Task to carry out
The entries below must be returned exactly as they stand.

───── Records provided

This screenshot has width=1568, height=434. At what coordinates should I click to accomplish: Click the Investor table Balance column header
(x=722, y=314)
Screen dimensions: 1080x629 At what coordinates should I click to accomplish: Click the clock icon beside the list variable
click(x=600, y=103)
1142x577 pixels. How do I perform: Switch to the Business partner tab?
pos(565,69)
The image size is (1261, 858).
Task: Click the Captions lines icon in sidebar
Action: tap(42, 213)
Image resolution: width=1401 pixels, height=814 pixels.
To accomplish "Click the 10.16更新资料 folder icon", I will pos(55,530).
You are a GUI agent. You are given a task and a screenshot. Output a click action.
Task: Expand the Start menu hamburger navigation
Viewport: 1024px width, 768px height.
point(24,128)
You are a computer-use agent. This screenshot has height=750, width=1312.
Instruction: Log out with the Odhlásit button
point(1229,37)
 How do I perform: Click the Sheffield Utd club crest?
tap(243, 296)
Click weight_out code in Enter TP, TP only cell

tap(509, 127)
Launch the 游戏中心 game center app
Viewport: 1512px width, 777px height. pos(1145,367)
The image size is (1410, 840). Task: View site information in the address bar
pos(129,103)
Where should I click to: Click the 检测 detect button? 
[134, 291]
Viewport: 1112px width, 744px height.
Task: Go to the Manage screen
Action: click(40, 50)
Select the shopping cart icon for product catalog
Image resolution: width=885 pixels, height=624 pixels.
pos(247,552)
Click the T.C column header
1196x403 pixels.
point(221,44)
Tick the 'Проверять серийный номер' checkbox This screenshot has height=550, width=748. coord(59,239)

──────────

Answer section
This screenshot has width=1568, height=434. At what coordinates should I click to accomplish: Click the Investor table Balance column header
(x=722, y=314)
Screen dimensions: 1080x629 At what coordinates should I click to accomplish: Click the clock icon beside the list variable
click(x=600, y=103)
1142x577 pixels. How do I perform: Switch to the Business partner tab?
pos(565,69)
The image size is (1261, 858).
Task: Click the Captions lines icon in sidebar
Action: tap(42, 213)
Image resolution: width=1401 pixels, height=814 pixels.
To accomplish "Click the 10.16更新资料 folder icon", I will pos(55,530).
You are a GUI agent. You are given a task and a screenshot. Output a click action.
Task: Expand the Start menu hamburger navigation
Viewport: 1024px width, 768px height.
point(24,128)
You are a computer-use agent. This screenshot has height=750, width=1312.
Instruction: Log out with the Odhlásit button
point(1229,37)
 How do I perform: Click the Sheffield Utd club crest?
tap(243, 296)
Click weight_out code in Enter TP, TP only cell

tap(509, 127)
Launch the 游戏中心 game center app
Viewport: 1512px width, 777px height. pos(1145,367)
The image size is (1410, 840). Task: View site information in the address bar
pos(129,103)
Where should I click to: Click the 检测 detect button? 
[134, 291]
Viewport: 1112px width, 744px height.
Task: Go to the Manage screen
Action: click(40, 50)
Select the shopping cart icon for product catalog
Image resolution: width=885 pixels, height=624 pixels.
pos(247,552)
Click the T.C column header
1196x403 pixels.
point(221,44)
Tick the 'Проверять серийный номер' checkbox This screenshot has height=550, width=748. coord(59,239)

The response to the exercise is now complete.